This study was performed using 2 patient populations. The first population was a retrospectively identified nested case-control population, used for identifying clinical risk factors for GN bacteremia and analysis of the association between LBP single nucleotide polymorphisms (SNP) and GN bacteremia. The second population was prospectively identified for validation of the candidate LBP SNP association with a LBP intermediate phenotype, the basal circulating LBP levels.

Patients who had their first allogeneic myeloablative HCT at the Fred Hutchinson Cancer Research Center/Seattle Cancer Care Alliance (the “Center”) between January 1, 1990, and December 31, 2000, and provided informed consent in accordance with the Declaration of Helsinki for the Fred Hutchinson Cancer Research Center institutional review board-approved genetic studies were considered for enrollment. An a priori list of GN bacterial organisms was assembled from a review of our laboratory database (Table S1, available on the Blood website; see the Supplemental Materials link at the top of the online article). Patients were selected as a “case” if they had one or more positive blood cultures with one of these organisms before discharge from our Center. Control patients were selected at an approximate ratio of 2:1 to 3:1 (control-case) after meeting several criteria. Patients who did not have any positive blood cultures (due to any organisms) before discharge from our Center were identified as “eligible controls.” This group of “eligible controls” was further restricted by matching them to cases according to the year of transplantation plus or minus one year, then according to exposure period, defined as days to development of GN bacteremia plus or minus 10 days. Although LBP was recently found to interact with lipoteichoic acid, a cell wall component of Gram-positive bacteria, such as Staphylococcus aureus and Streptococcus pneumoniae, we did not include these as cases because of the desire to maintain a highly refined phenotype.¹⁵  For the same reason, 30 patients who had multiorganism bloodstream infections that included GN bacteria were excluded from the analysis. All cases and controls that had both patient and donor DNA available in our genetic repository were genotyped and included in the genetic analyses.¹⁶ 

Standard demographic, laboratory, and clinical data were extracted from a prospectively collected database. Disease risk categories were ranked according to the outcomes we have observed at our Center and have been previously described.¹⁷  Stem cell sources were classified as growth factor-mobilized blood cells, bone marrow, or other, which included cord blood or a combination of bone marrow and mobilized blood cells. Matching between the donor and recipient was determined according to donor-recipient HLA-A, HLA-B, and HLA-DR compatibility. Conditioning regimens were categorized as either total body irradiation based or not (containing no irradiation). To maintain a uniform at-risk population, patients who received a reduced intensity conditioning regimen were excluded from this analysis. Acute and chronic graft versus host disease (GVHD) was graded based on previously published clinical, histologic, and laboratory criteria.^18,,–21  Acute GVHD was categorized as present (grade 2-4) or absent (grade 0-1). Chronic GVHD was categorized according to the presence or absence of clinical extensive chronic GVHD.
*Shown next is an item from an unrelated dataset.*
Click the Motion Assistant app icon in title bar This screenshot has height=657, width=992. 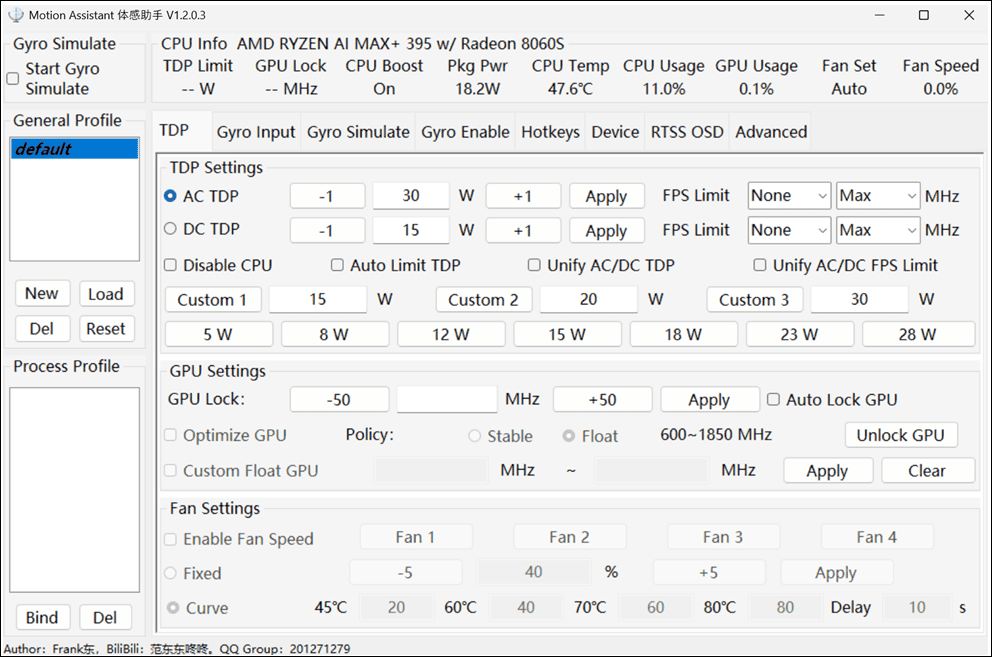pyautogui.click(x=15, y=15)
Neutropenia before transplantation was defined using the neutrophil count obtained closest to time of transplantation, before transplantation. Neutropenia was defined as an absolute neutrophil count (ANC) less than 500 cells/μL. After transplantation, engraftment occurred if the ANC was more than or equal to 500 cells/μL for 3 consecutive days. Neutropenia after engraftment was defined as an ANC less than 500 cells/μL after engraftment for more than or equal to one day. All patients with chemotherapy-induced neutropenia received systemic broad-spectrum prophylactic antibiotics for bacterial prophylaxis. Blood cultures were collected for evaluation of fever (core body temperature ≥ 38.3°C), and once weekly (outpatients) or twice weekly (inpatients) for patients who received systemic corticosteroids at a dose of at least 0.5 mg/kg. All patients received intermittent prophylaxis with trimethoprim/sulfamethoxazole, double-strength twice daily on Mondays and Tuesdays as first-line prophylaxis for Pneumocystis pneumonia.
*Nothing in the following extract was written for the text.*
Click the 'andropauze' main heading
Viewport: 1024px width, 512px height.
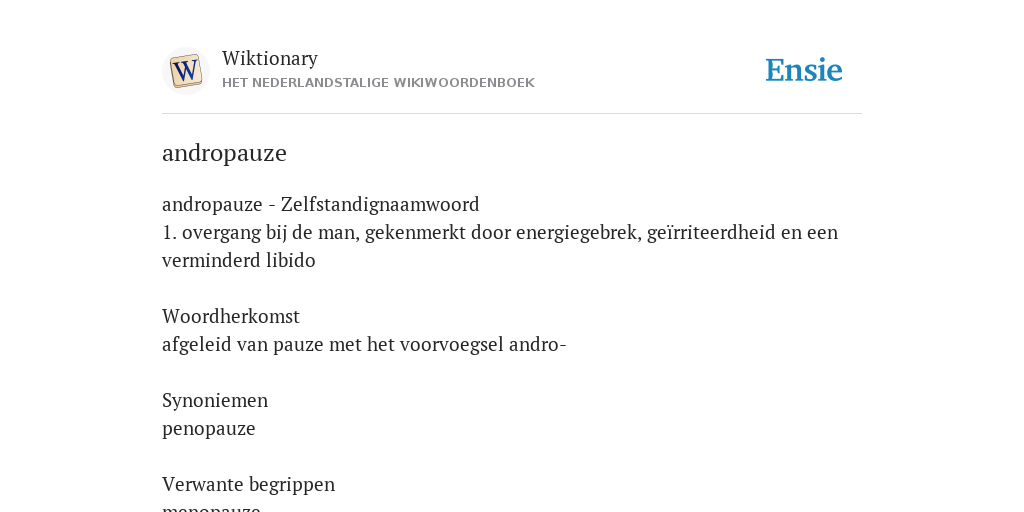(224, 153)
Between December 1, 2004, and January 31, 2007, we prospectively obtained consent from and enrolled 250 patients between 18 to 65 years of age scheduled to receive an allogeneic transplant at our Center. Fasting whole blood was drawn and centrifuged, and the serum was aspirated and aliquoted for storage at −80°C. LBP concentrations were measured using standard enzyme-linked immunosorbent assay techniques according to manufacturer specifications (Hycult Biotechnology, Uden, the Netherlands). A total of 234 patients who ultimately received a transplant were followed until the first episode of GN bacteremia, death, or discharge from our Center through February 9, 2007.

For the retrospective cohort, donor and recipient DNA was extracted (QIAamp DNA Blood Mini Kit; Qiagen, Valencia, CA) from B-lymphoblastoid cell lines immortalized by Epstein-Barr virus transformation.²²  For the prospective cohort, DNA was isolated from citrated human whole blood using the Puregene DNA blood kit D-5500 (Gentra Systems, Minneapolis, MN).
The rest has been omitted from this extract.